DON QUICHOTTE SE RELÈVE TOUJOURS


Dominique Noguez lit le Quichotte traduit par Aline Schulman :


J'ai voulu ressusciter la défunte chevalerie errante ; et depuis bien des jours, trébuchant ici, tombant plus loin, m'écroulant ailleurs, me relevant toujours, j'ai satisfait en grande part mon désir.


C'est, selon beaucoup de gens, la meilleure version française à ce jour. Noguez l'aime beaucoup lui aussi, il apprécie notamment ce «toujours». Seulement voilà : consultant l'original, il découvre que «toujours» n'y est pas !

Version Cervantès :


Quise resucitar la ya muerta andante caballeria, y ha muchos dias que, tropezando aqui, cayendo alli, despeñándome acá y levantándome acullá, he complido gran parte de mi deseo...


Soit, mot-à-mot :


J'ai voulu ressusciter feu la chevalerie errante et il y a bien des jours que, trébuchant ici, tombant par là, me précipitant par-ci et me relevant par-là, j'ai accompli une grande partie de mon désir...


Le cœur de la phrase, c'est les quatre adverbes de lieu : aqui, alli ; aca, aculla, étroitement liés du point de vue sonore, qui dessinent une figure très expressive, très insistante. L'initiale en [a] est un leitmotiv, par les rimes on a une forme aabb, et par les rythmes un abab. Ce qu'un tel dispositif décrit, c'est moins un mouvement qu'un balancement perpétuel, le cahin-caha d'un vieux sur un cheval boiteux.

Aline Schulman, incontestablement, a donné un coup de pouce. Sa version fait ressortir le mouvement, elle décrit une avancée continuelle, balisée par «plus loin», puis «ailleurs» ; c'est le chevalier errant qu'elle nous montre, sa vision étant rendue plus positive encore par ce «toujours» qui insiste sur le côté increvable du héros.

• **Problèmes à résoudre**
1. Dans le texte sur le Quichotte, recopiez tout ce qui va de « C'est, selon beaucoup » jusqu'à « de mi deseo... », en substituant « Dominique Noguez » à « Noguez ».
2. Selon le texte sur le Quichotte, quel mot de la traduction d'Aline Schulman ne figure pas dans l'original ?

• **Lignes de données**
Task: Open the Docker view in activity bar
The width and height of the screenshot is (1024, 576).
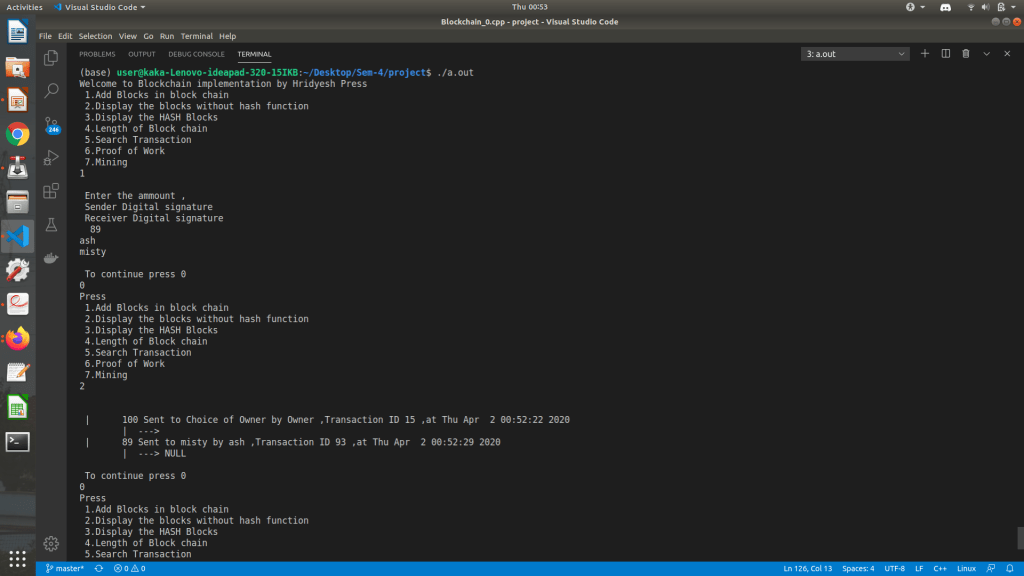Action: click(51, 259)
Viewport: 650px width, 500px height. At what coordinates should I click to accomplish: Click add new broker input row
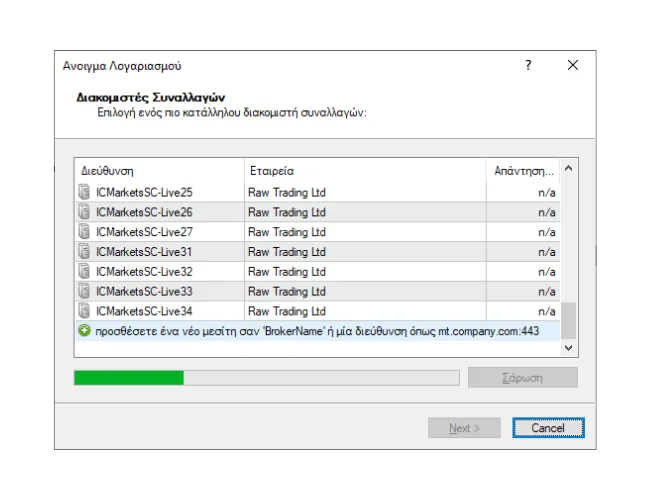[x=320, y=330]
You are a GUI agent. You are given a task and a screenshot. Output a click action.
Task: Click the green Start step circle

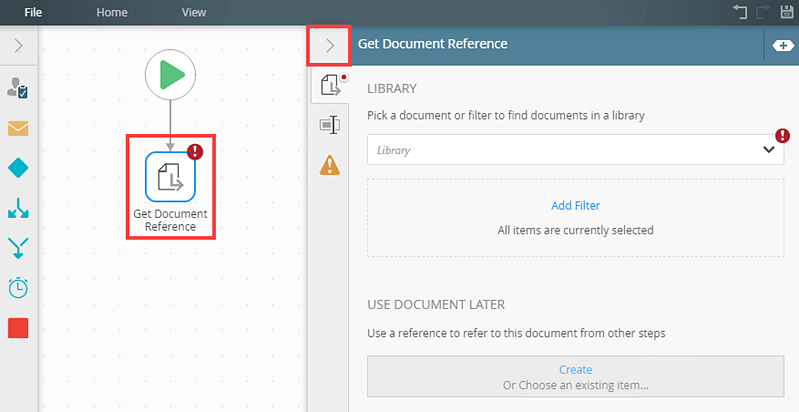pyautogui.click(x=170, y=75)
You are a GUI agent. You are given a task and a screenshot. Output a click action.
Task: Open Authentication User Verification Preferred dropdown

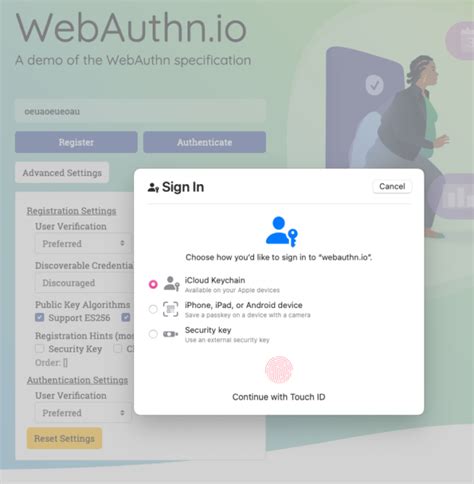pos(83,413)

--

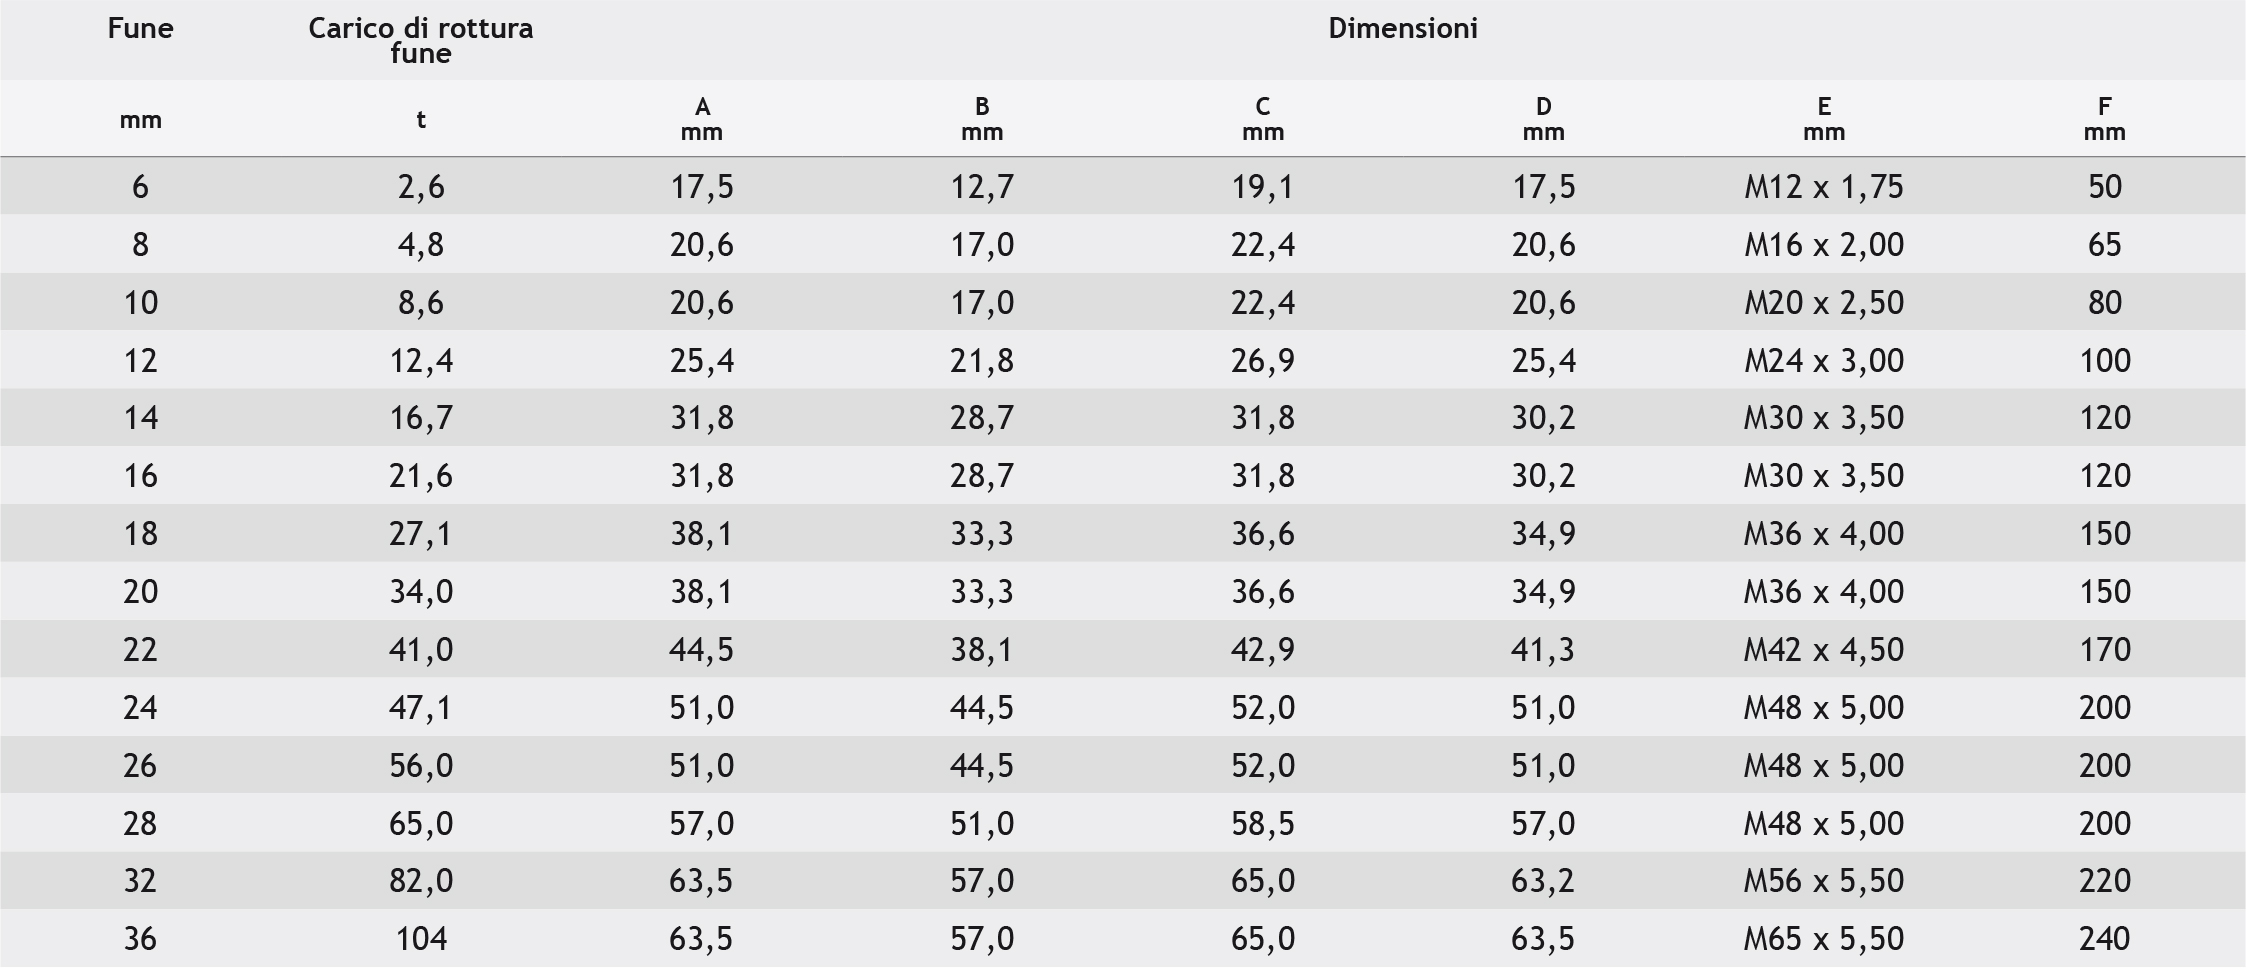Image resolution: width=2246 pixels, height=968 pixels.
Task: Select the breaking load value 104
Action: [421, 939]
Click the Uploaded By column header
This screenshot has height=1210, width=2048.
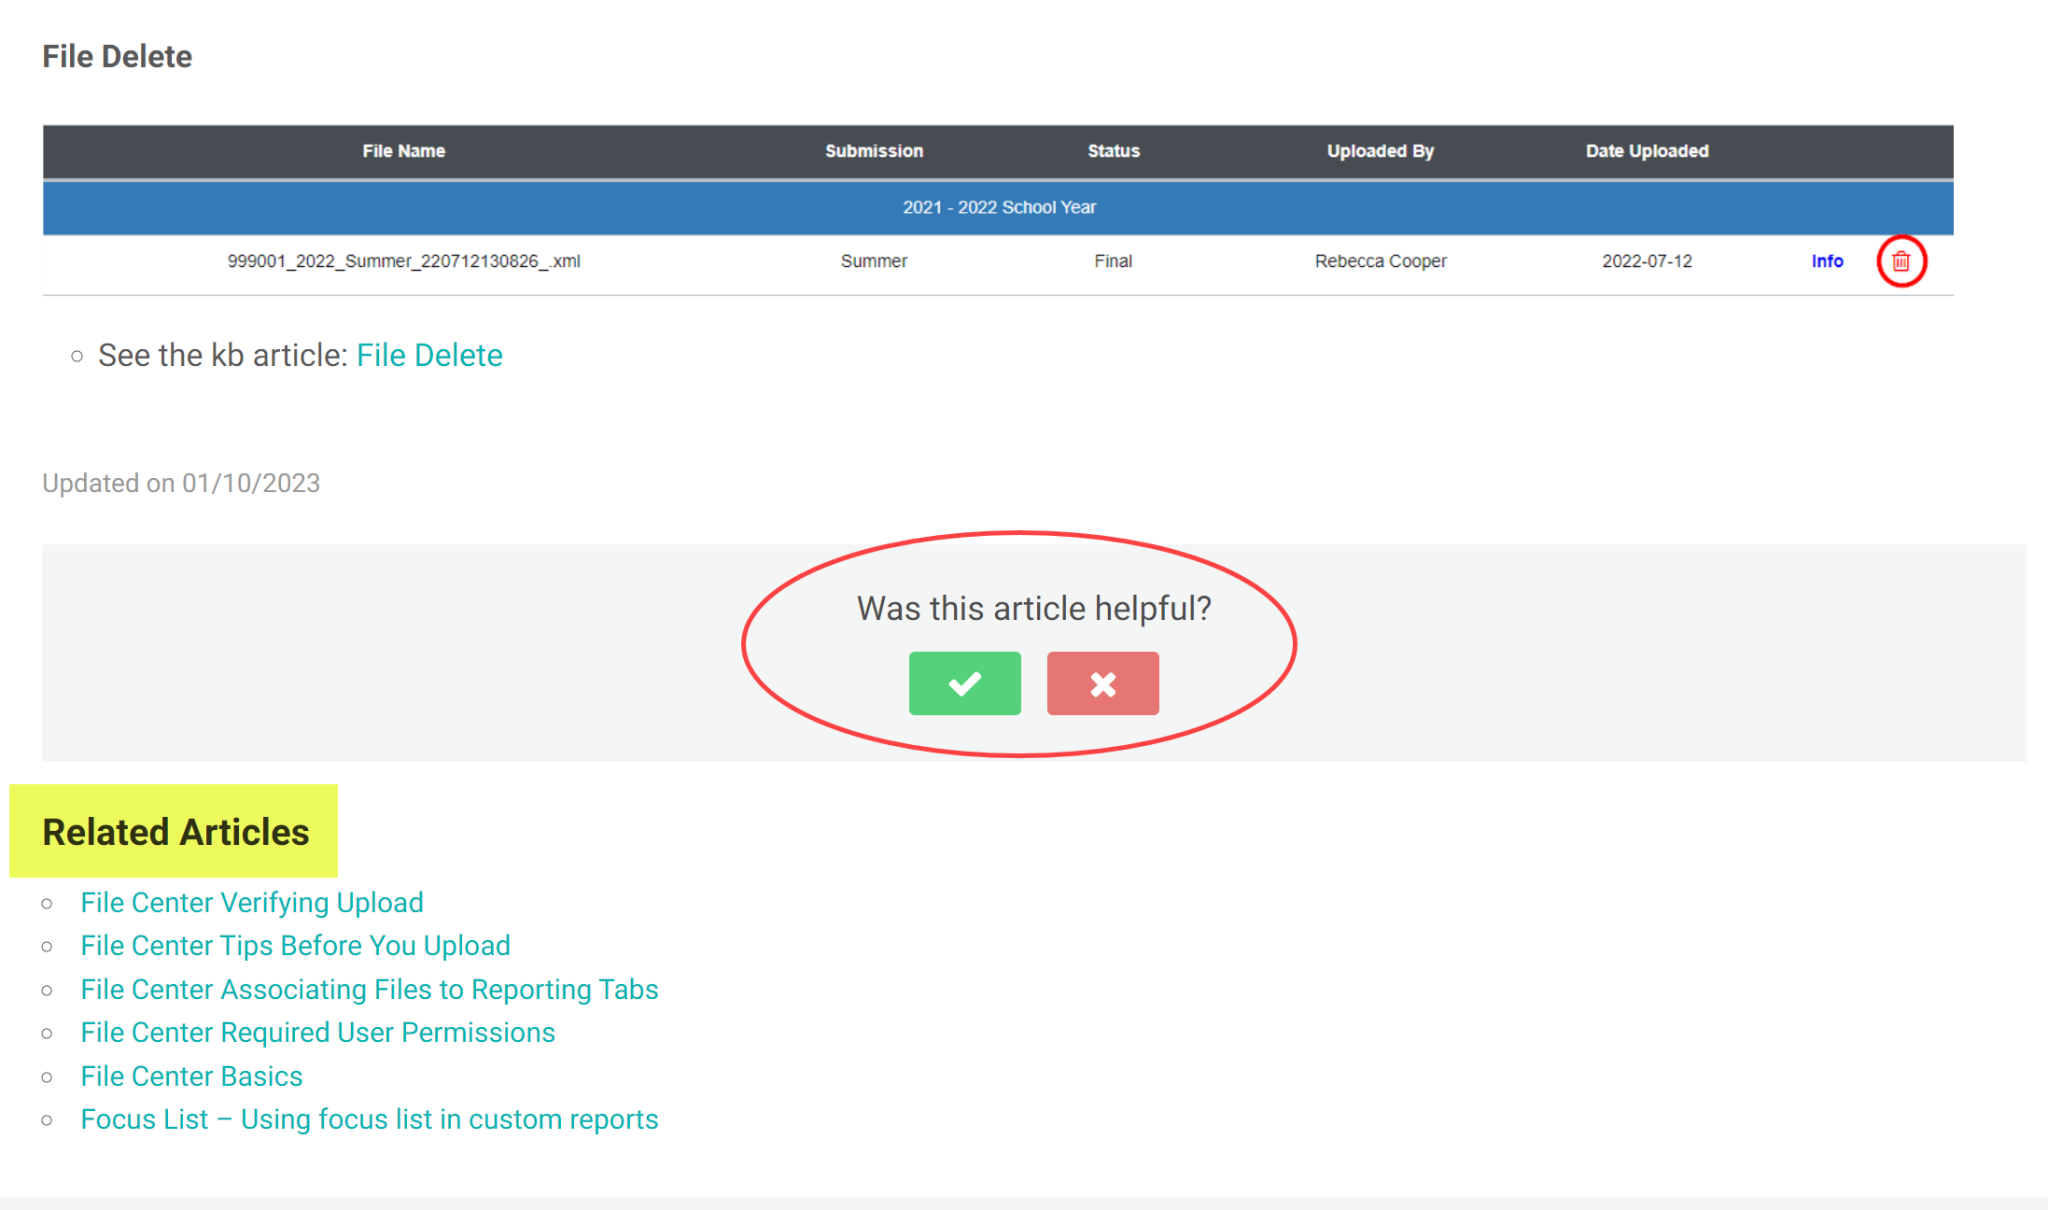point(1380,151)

---

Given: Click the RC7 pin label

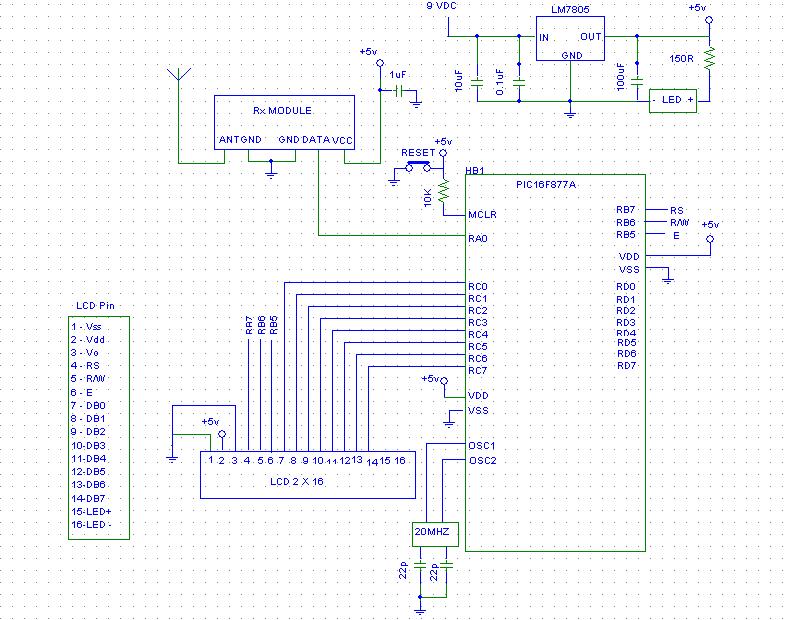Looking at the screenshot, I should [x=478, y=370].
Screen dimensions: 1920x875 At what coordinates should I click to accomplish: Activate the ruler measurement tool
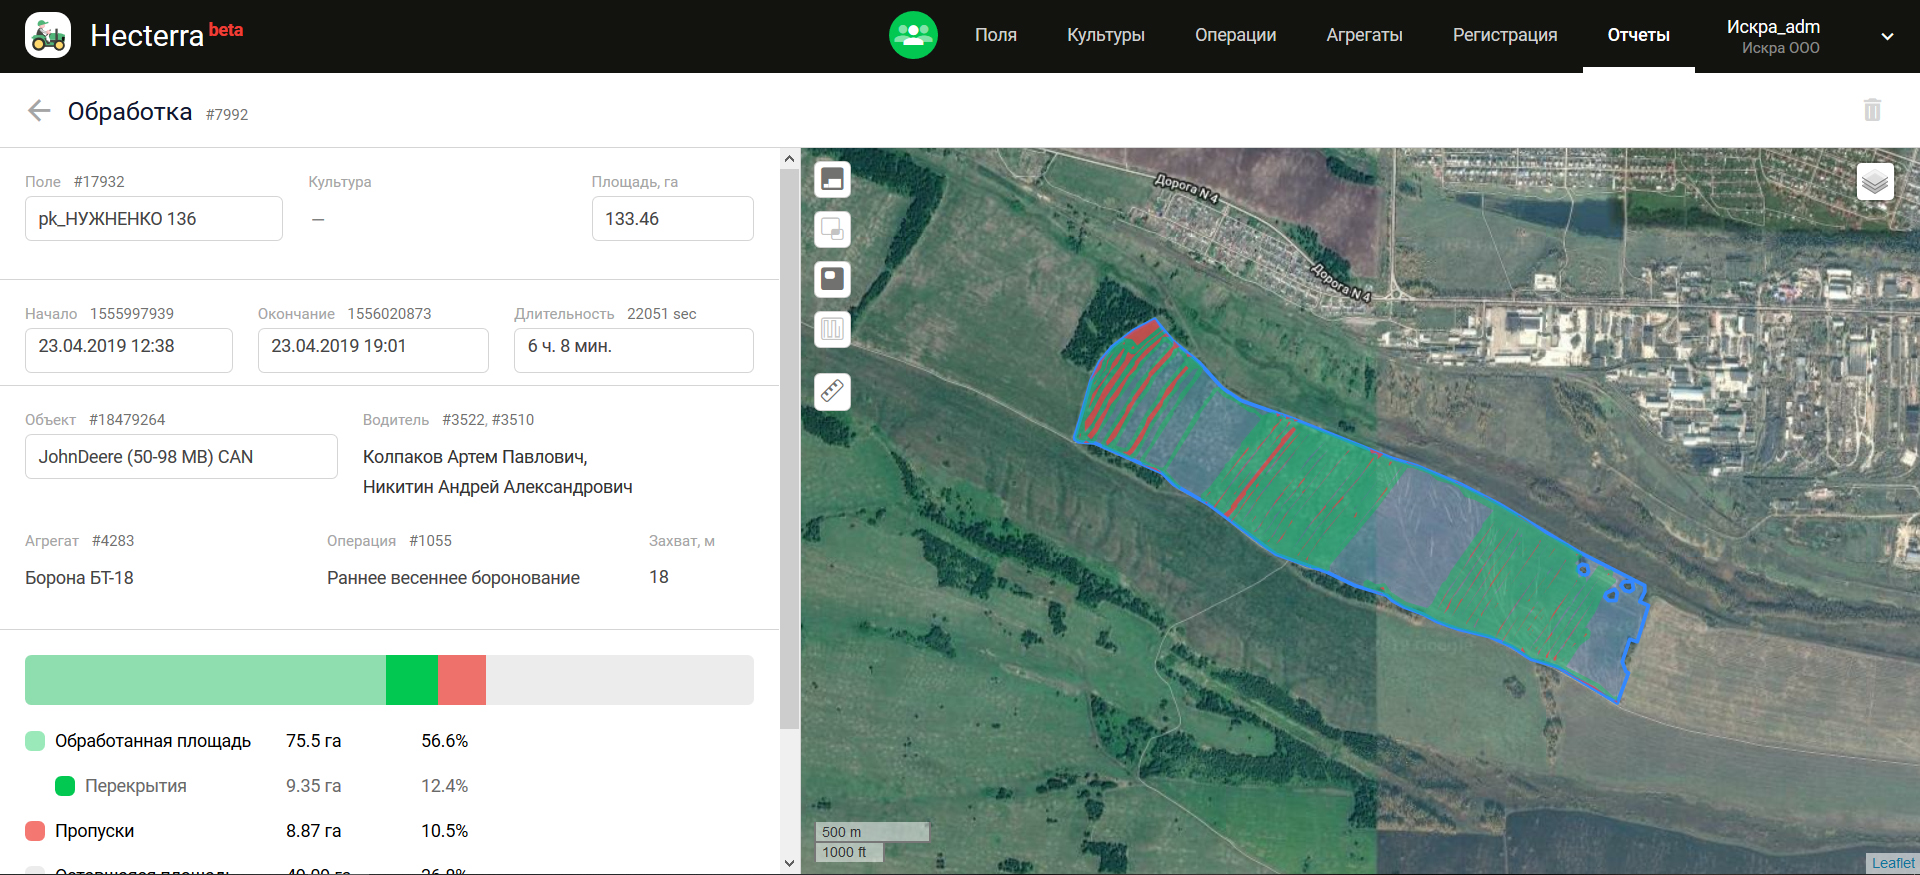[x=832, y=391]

• **Réponses une à une**
1.
C'est, selon beaucoup de gens, la meilleure version française à ce jour. Dominique Noguez l'aime beaucoup lui aussi, il apprécie notamment ce «toujours». Seulement voilà : consultant l'original, il découvre que «toujours» n'y est pas !

Version Cervantès :


Quise resucitar la ya muerta andante caballeria, y ha muchos dias que, tropezando aqui, cayendo alli, despeñándome acá y levantándome acullá, he complido gran parte de mi deseo...

2. Le mot « toujours ».